- Written by: Brian McKenna
- Directed by: Brian McKenna
- Starring: Justin Trudeau Maxime Cournoyer Michael Rudder Arthur Holden
- Music by: Lance Neveu
- Country of origin: Canada
- Original languages: English French

Production
- Producers: Natalie Dubois Stephen Phizicky Janet Torge
- Editors: Michael Bulter Susan Shanks
- Running time: 240 minutes

Original release
- Release: April 2007

= The Great War (2007 film) =

The Great War is a CBC television film documenting Canadian participation in the First World War. The film stars writer-director and award-winning documentarian Brian McKenna, Michael Rudder, and future Canadian Prime Minister Justin Trudeau — who became the official Liberal candidate for the Papineau, Quebec in April 2007 — portraying his fifth cousin, twice removed, Major Talbot Papineau. The film aired in two parts on Canadian television during the 90th Anniversary of the Vimy Ridge battle, on April 8 and 9, 2007.

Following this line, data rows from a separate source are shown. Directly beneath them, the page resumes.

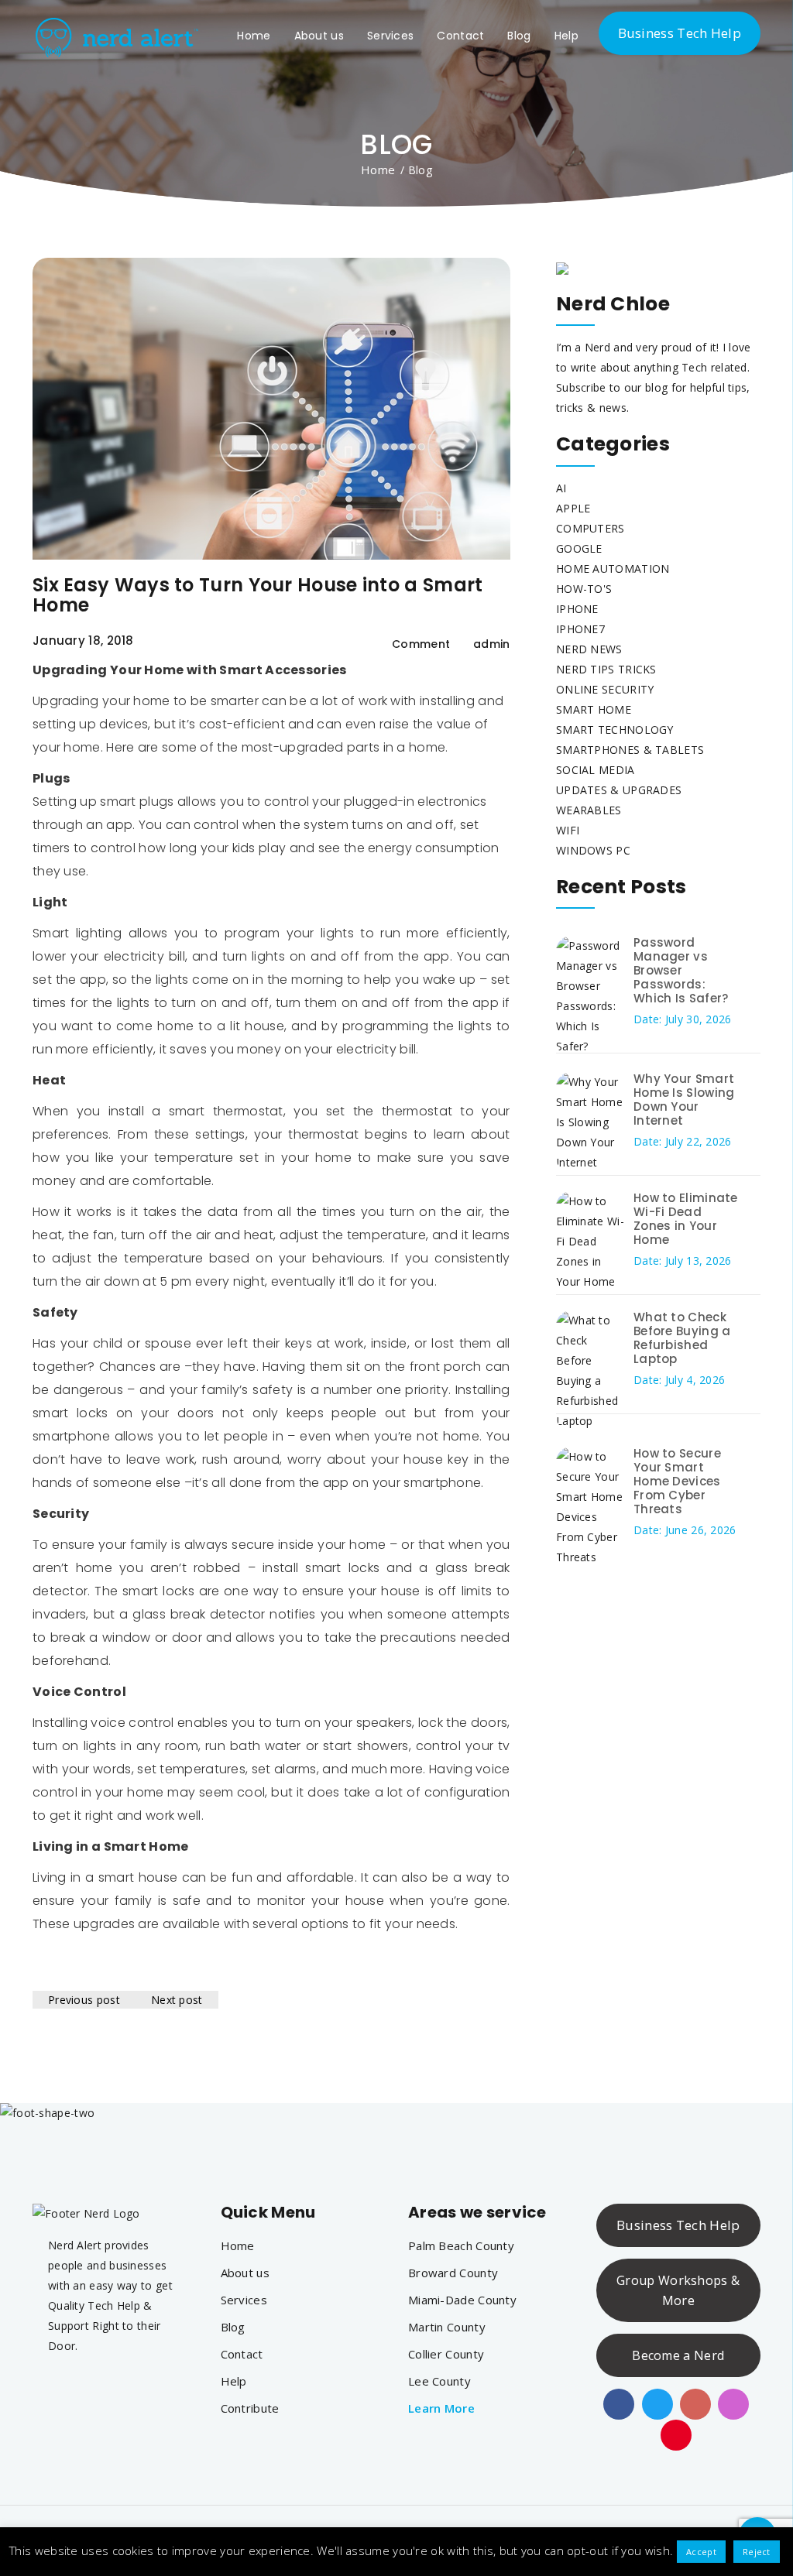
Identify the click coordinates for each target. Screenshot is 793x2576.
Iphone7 (580, 629)
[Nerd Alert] (115, 34)
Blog (518, 35)
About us (319, 35)
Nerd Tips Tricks (606, 669)
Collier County (446, 2354)
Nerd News (589, 649)
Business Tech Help (679, 33)
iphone (577, 608)
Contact (460, 35)
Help (566, 35)
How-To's (584, 588)
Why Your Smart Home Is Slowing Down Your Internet (684, 1099)
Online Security (605, 689)
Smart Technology (615, 729)
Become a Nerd (678, 2355)
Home (253, 35)
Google (579, 548)
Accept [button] (701, 2551)
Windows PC (593, 850)
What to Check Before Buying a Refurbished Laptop (682, 1338)
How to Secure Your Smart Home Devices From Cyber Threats (677, 1481)
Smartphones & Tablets (630, 749)
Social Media (595, 769)
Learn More (441, 2408)
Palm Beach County (461, 2245)
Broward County (453, 2272)
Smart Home (593, 709)
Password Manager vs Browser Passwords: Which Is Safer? (681, 970)
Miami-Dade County (462, 2299)
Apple (573, 508)
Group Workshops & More (678, 2290)
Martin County (447, 2326)
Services (390, 35)
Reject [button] (757, 2551)
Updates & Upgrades (618, 790)
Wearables (589, 810)
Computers (590, 528)
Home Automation (613, 568)
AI (561, 488)
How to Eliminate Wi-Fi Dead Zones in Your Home (685, 1219)
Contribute (250, 2408)
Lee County (439, 2381)
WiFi (567, 830)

The CBC website included the following notice seeking people to participate in the making of the film:

Did your great-grandfather take Vimy Ridge? Did he play a part in the three-month battle at Passchendaele? Did he break through the German line at Amiens? For a landmark film to mark the 90th anniversary of the First World War, the CBC is recruiting 300 descendants of those who went to war between 1914 and 1918. The descendants will walk in the footsteps of their ancestors and take part in massive battle recreations.